**Action item**
Isolate every line in the data with the string "Management" and copy it.

[Saved data entries]
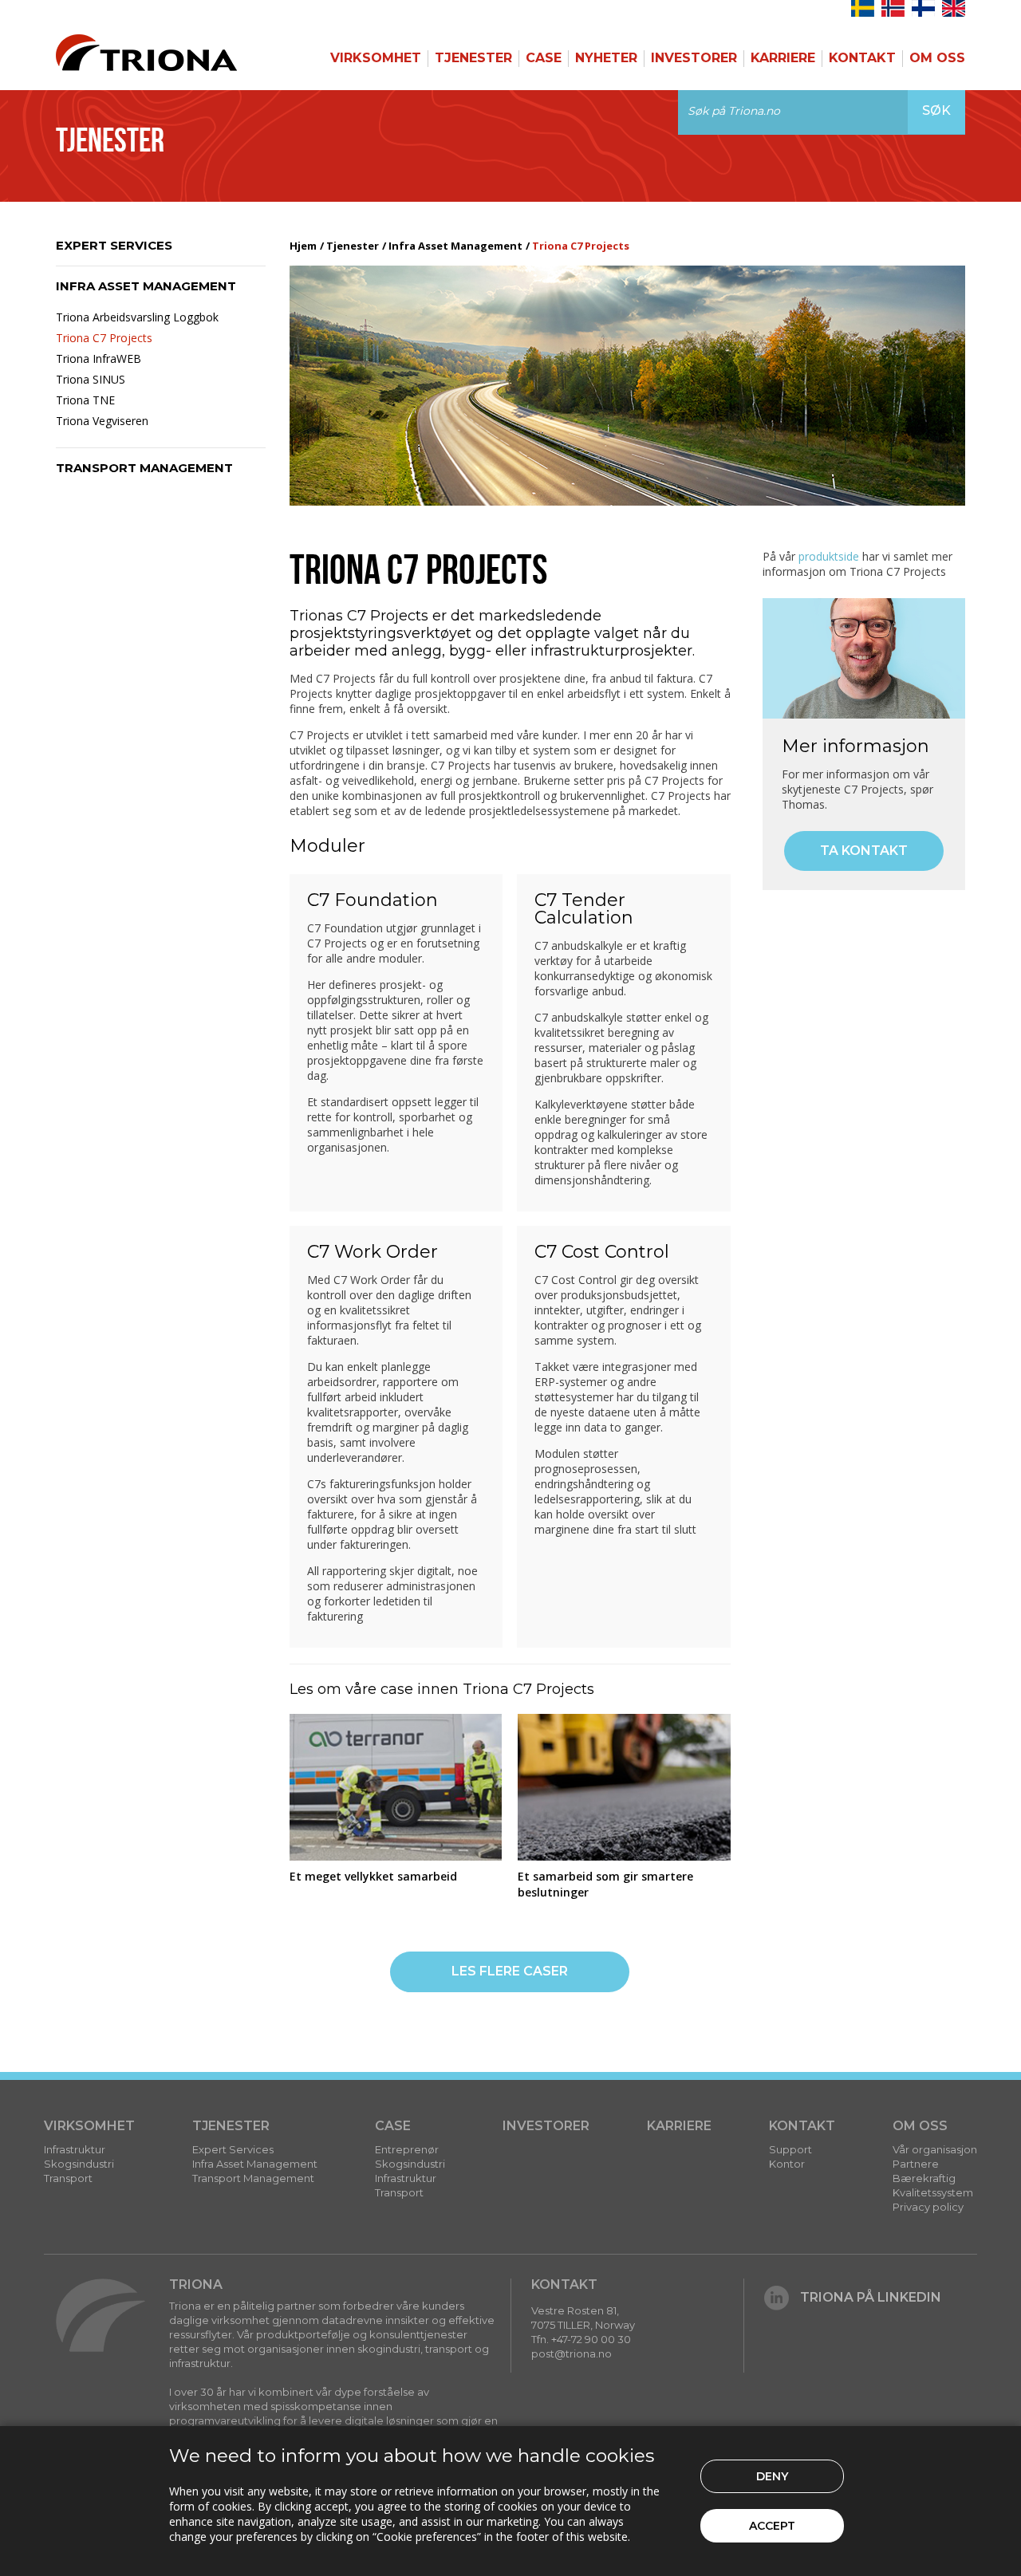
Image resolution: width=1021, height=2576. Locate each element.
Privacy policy (928, 2206)
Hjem (303, 245)
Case (544, 57)
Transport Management (144, 467)
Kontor (787, 2163)
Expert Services (114, 245)
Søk (936, 110)
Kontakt (862, 57)
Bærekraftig (924, 2178)
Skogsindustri (79, 2163)
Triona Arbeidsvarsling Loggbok (137, 317)
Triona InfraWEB (98, 358)
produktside (828, 556)
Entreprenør (407, 2149)
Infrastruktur (74, 2149)
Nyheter (606, 57)
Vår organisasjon (935, 2149)
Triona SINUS (90, 379)
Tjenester (473, 57)
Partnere (916, 2163)
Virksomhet (375, 57)
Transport (68, 2178)
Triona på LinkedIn (870, 2297)
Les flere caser (509, 1971)
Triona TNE (85, 400)
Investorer (694, 57)
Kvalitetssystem (933, 2192)
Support (790, 2149)
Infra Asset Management (146, 285)
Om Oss (937, 57)
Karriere (783, 57)
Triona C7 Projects (104, 337)
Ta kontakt (864, 850)
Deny (772, 2476)
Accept (772, 2526)
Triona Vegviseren (102, 420)
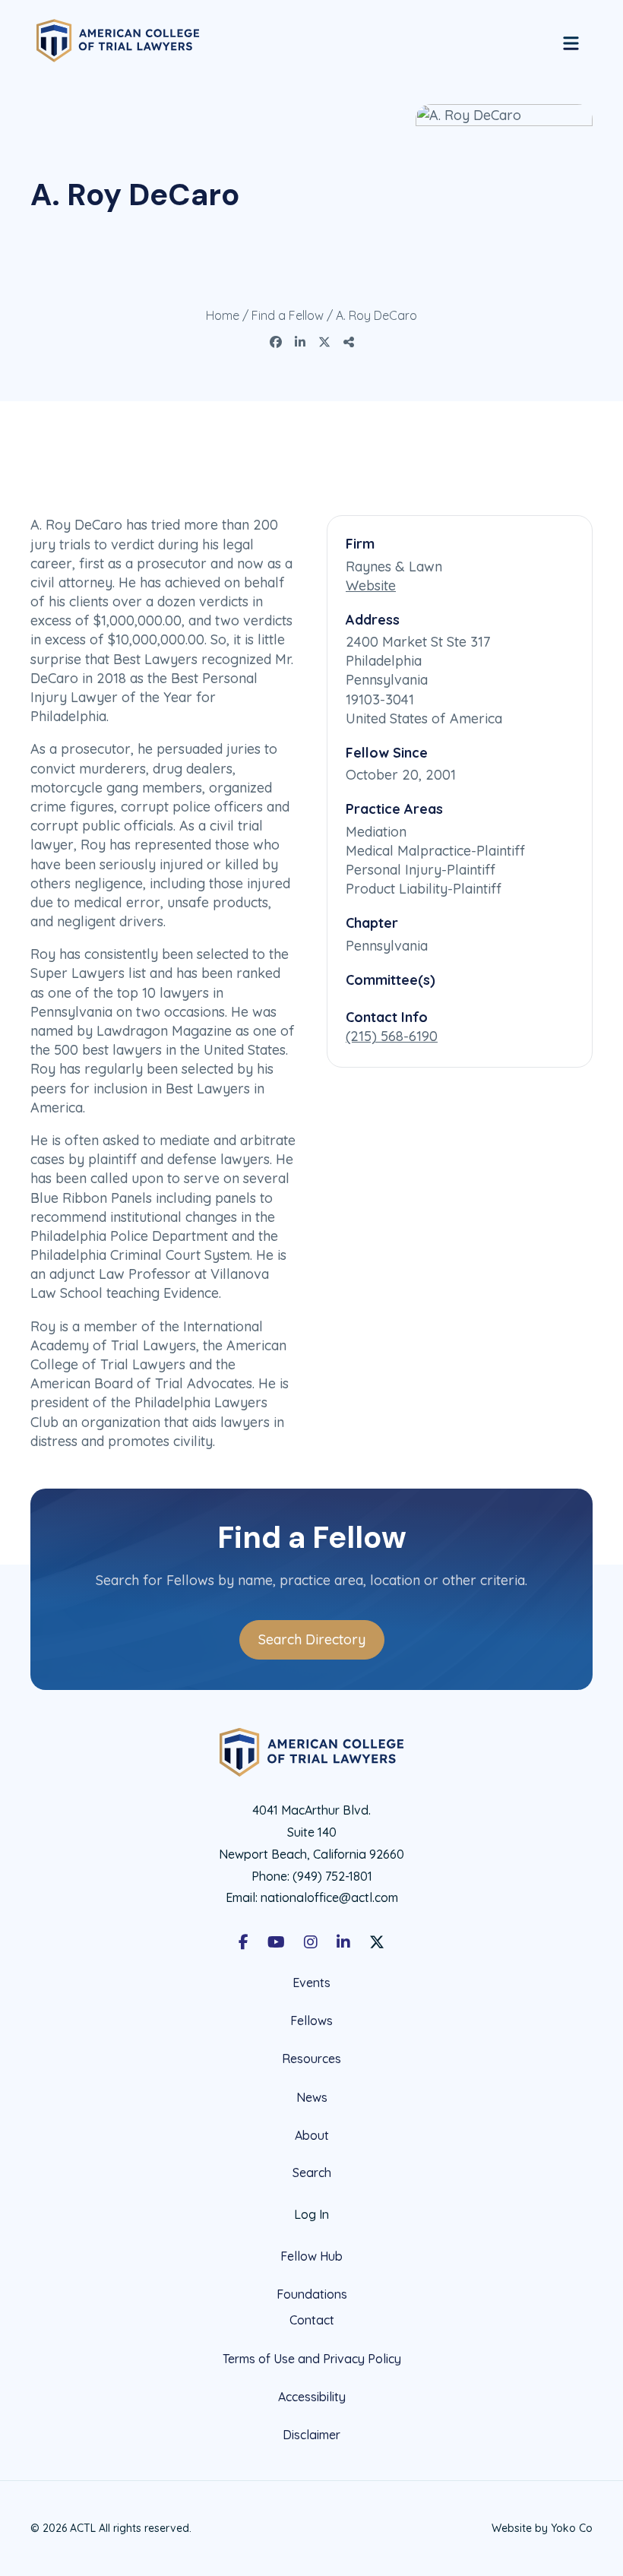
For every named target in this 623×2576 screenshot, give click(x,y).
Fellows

**Expected output**
Transport Management (144, 467)
Infra Asset Management (146, 285)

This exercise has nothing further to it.